------ Textauszug ------

Ich wollte auch mal Hipster sein, aber habe versagt
Ich habe einen Kumpel, der Brillen verkauft. Das macht er schon eine ganze Weile. Bisher habe ich ihm immer vertraut. Doch dieses Mal habe ich der Gewohnheit abgeschworen und bin nicht zu einem der großen Händler gegangen, bei dem mein Freund arbeitet, sondern zu einem Laden, auf den derzeit alle Hipster stehen.
Auf den Trichter hat mich ein anderer Freund gebracht, der mir vor einigen Wochen seine schnieke neue Brille vorführte und nicht nur vom Style schwärmte, sondern auch vom unschlagbar günstigen Festpreis, den er dafür entrichtet hat. Vermutlich war am Ende auch dieser unschlagbar günstige Festpreis ausschlagend dafür, dass ich mich aufmachte zu jenem umwobenen Laden, den wie alle anderen Läden auf der super hippen Hipster-Straße eine gewisse Aura umhüllt.

------ Bereitgestelltes Material ------

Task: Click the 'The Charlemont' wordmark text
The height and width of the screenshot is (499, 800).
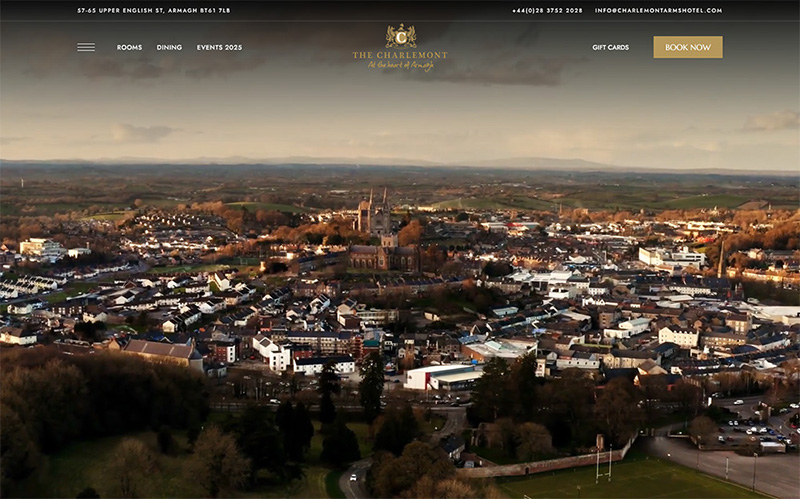Action: [400, 55]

------

*Aufgabe 1:* Welche Wörter im Textauszug über den Brillenkauf enthalten die Zeichenfolge „Hipster“? Führe jedes Vorkommen einzeln auf und zähle dabei die Überschrift und Zusammensetzungen mit.
*Aufgabe 2:* Setze den Textauszug über den Brillenkauf nach seinem letzten Satz fort.

*Antwort 1:*
- „Hipster“ in der Überschrift „Ich wollte auch mal Hipster sein, aber habe versagt“
- „Hipster“ in „auf den derzeit alle Hipster stehen“
- „Hipster-Straße“ in „auf der super hippen Hipster-Straße“

*Antwort 2:*
Davon spüre ich nichts. Ich betrete besagten Laden und stehe erstmals doof da. Freitagabend sind nicht besonders viele Menschen dort, die Verkäufer schleichen gelangweilt um den Tresen. Nach einigen Minuten stehe ich immer noch doof da, bis ich endlich eine der Verkäuferinnen anspreche. „Kannst du mir helfen?“ – „Ja“. Moment, muss das Gespräch nicht andersherum starten?
Komm schon, Max, sei nicht so bieder! Gemeinsam probieren wir mehrere Modelle aus. Jedes Mal, wenn ich mir eine Brille aufsetze, schaue ich sie an – sie schaut zurück. Schweigen. Von meinem Kumpel kenne ich es, dass er etwas sagt. Cool, scheiße, super, auf gar keinen Fall. Hier ernte ich nur einen ausdruckslosen Blick.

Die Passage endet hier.